══ Supplied data ══

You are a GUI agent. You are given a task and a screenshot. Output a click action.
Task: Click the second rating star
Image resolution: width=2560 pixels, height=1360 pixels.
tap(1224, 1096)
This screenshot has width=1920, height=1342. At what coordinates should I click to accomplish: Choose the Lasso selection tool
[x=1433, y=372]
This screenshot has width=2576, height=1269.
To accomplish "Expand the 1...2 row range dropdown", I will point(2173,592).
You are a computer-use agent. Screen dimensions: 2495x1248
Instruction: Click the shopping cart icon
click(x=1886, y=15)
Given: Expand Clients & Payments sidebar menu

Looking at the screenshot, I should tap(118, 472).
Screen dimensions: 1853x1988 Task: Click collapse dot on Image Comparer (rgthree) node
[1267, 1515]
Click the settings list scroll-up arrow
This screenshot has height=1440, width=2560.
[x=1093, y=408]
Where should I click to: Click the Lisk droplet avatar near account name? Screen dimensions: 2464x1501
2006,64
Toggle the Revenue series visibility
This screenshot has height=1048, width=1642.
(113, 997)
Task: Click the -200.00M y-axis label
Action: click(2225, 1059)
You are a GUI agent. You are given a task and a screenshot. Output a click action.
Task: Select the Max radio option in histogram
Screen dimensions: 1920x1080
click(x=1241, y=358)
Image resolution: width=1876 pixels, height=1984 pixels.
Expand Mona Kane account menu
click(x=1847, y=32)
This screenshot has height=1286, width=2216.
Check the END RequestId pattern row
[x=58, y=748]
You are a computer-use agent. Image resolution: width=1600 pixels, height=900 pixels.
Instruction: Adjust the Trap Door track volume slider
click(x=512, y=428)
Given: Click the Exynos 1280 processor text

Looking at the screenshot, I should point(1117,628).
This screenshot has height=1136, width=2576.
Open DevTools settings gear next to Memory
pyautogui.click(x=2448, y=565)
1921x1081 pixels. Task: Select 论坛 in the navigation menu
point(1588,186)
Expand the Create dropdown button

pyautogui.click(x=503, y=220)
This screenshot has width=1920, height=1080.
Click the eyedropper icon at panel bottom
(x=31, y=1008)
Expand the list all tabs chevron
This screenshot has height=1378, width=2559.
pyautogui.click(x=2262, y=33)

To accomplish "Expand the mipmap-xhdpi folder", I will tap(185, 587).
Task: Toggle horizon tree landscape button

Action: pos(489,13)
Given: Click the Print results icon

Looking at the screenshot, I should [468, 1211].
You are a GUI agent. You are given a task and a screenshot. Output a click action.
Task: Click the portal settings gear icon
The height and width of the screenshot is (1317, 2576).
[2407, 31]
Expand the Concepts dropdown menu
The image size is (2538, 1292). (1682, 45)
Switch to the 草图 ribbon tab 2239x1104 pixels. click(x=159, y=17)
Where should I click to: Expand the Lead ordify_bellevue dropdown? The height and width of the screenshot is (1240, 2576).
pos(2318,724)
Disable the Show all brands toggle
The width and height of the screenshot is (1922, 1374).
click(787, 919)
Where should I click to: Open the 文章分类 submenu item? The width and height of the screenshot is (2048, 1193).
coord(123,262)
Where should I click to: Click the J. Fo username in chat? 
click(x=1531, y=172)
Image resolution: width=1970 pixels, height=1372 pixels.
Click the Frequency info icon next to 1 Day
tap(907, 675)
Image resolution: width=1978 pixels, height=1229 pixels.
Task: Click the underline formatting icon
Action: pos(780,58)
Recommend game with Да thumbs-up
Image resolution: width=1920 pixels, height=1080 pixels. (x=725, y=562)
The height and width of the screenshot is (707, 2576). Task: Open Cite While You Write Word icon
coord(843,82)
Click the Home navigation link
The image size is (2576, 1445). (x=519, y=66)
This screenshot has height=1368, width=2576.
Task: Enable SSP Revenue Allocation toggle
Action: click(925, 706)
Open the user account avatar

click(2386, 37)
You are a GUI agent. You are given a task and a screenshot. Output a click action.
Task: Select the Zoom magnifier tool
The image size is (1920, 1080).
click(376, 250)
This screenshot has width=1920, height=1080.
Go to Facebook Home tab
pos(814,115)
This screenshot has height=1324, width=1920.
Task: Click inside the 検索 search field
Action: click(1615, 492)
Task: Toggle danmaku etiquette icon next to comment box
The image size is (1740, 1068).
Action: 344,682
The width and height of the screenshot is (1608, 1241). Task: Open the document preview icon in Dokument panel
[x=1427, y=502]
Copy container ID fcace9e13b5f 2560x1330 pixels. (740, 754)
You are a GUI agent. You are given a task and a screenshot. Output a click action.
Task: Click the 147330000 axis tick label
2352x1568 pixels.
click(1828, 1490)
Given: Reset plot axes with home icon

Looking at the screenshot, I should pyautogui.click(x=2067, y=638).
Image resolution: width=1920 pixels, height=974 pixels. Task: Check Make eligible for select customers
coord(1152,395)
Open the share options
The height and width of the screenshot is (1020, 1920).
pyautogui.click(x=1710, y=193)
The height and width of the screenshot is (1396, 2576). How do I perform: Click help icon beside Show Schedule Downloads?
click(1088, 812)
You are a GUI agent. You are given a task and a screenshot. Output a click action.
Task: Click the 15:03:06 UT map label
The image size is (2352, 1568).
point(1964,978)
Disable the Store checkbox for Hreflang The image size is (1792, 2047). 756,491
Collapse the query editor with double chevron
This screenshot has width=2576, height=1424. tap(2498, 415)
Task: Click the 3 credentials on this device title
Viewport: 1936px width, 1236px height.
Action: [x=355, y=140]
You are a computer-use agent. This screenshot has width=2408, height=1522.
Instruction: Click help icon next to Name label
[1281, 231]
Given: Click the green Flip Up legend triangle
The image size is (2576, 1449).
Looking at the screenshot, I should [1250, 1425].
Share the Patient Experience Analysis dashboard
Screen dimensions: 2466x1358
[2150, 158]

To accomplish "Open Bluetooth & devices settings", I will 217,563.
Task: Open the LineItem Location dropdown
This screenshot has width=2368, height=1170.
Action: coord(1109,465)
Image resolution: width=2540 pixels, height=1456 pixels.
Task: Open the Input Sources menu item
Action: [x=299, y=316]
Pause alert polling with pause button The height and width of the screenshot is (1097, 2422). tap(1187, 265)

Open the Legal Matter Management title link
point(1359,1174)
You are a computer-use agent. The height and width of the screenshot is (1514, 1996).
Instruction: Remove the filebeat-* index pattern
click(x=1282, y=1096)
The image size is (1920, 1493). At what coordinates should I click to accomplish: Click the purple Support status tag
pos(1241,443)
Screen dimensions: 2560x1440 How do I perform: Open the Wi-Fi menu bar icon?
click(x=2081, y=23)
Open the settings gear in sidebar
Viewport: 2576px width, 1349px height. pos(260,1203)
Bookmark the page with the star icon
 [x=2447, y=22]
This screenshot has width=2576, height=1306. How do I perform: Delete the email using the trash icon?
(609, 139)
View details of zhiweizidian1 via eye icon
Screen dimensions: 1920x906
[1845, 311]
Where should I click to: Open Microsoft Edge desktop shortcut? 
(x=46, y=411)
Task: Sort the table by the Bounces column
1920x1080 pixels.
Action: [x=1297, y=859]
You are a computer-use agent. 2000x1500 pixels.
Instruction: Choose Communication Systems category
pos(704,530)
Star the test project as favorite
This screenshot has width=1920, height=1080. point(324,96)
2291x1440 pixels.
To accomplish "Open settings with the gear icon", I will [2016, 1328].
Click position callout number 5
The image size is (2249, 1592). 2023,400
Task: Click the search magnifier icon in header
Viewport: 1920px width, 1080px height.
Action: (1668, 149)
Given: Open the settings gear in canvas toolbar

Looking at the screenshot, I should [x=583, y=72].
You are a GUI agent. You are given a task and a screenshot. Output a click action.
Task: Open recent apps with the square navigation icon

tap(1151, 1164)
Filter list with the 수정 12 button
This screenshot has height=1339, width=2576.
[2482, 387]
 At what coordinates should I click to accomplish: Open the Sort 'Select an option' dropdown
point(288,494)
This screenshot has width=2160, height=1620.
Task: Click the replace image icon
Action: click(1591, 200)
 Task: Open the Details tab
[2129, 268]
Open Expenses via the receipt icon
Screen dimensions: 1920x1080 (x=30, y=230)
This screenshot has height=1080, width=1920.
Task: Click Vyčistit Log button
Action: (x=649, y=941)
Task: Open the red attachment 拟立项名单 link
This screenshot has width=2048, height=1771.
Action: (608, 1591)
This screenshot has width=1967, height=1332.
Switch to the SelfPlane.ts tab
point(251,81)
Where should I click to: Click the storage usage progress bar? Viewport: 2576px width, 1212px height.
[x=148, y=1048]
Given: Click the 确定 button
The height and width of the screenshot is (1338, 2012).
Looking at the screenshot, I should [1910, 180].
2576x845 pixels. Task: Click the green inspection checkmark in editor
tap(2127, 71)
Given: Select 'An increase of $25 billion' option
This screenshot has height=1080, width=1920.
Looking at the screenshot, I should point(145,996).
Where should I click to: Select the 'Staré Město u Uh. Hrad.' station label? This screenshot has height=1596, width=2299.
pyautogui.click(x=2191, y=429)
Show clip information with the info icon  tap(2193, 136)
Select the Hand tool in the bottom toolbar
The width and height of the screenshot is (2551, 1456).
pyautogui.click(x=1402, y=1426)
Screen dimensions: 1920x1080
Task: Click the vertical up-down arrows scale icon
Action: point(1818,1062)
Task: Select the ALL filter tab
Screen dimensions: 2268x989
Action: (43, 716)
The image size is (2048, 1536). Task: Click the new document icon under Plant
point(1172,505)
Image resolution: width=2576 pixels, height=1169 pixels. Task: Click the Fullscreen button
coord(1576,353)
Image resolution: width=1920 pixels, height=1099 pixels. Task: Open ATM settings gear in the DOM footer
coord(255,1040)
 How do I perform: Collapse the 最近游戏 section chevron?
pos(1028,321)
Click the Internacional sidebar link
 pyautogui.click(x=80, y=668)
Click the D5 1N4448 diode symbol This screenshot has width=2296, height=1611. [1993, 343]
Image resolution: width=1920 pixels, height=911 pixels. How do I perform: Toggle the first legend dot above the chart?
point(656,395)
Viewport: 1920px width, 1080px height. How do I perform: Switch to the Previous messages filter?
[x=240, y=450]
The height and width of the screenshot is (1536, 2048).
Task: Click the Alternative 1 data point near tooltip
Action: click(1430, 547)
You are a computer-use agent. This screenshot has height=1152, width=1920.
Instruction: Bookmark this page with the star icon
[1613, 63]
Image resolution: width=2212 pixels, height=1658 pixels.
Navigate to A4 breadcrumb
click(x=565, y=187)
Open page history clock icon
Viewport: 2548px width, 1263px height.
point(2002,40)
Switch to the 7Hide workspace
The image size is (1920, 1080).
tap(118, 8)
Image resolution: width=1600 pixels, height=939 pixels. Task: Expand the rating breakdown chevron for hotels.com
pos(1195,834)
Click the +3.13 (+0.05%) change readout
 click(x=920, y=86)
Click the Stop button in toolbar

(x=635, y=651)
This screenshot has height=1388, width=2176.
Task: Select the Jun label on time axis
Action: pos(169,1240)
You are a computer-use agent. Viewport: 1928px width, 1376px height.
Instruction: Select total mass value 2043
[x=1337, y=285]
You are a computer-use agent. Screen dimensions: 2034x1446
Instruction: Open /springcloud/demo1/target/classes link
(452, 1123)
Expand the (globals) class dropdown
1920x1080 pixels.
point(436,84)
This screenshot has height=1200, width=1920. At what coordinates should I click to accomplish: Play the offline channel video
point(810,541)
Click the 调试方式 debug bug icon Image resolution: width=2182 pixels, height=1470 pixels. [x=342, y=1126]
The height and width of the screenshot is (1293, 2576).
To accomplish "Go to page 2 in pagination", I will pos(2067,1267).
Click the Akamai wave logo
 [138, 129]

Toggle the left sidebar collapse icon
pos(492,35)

═══

In the lines above, spot each one that contains the word "Disable" and copy it.

Disable the Show all brands toggle
Disable the Store checkbox for Hreflang The image size is (1792, 2047). 756,491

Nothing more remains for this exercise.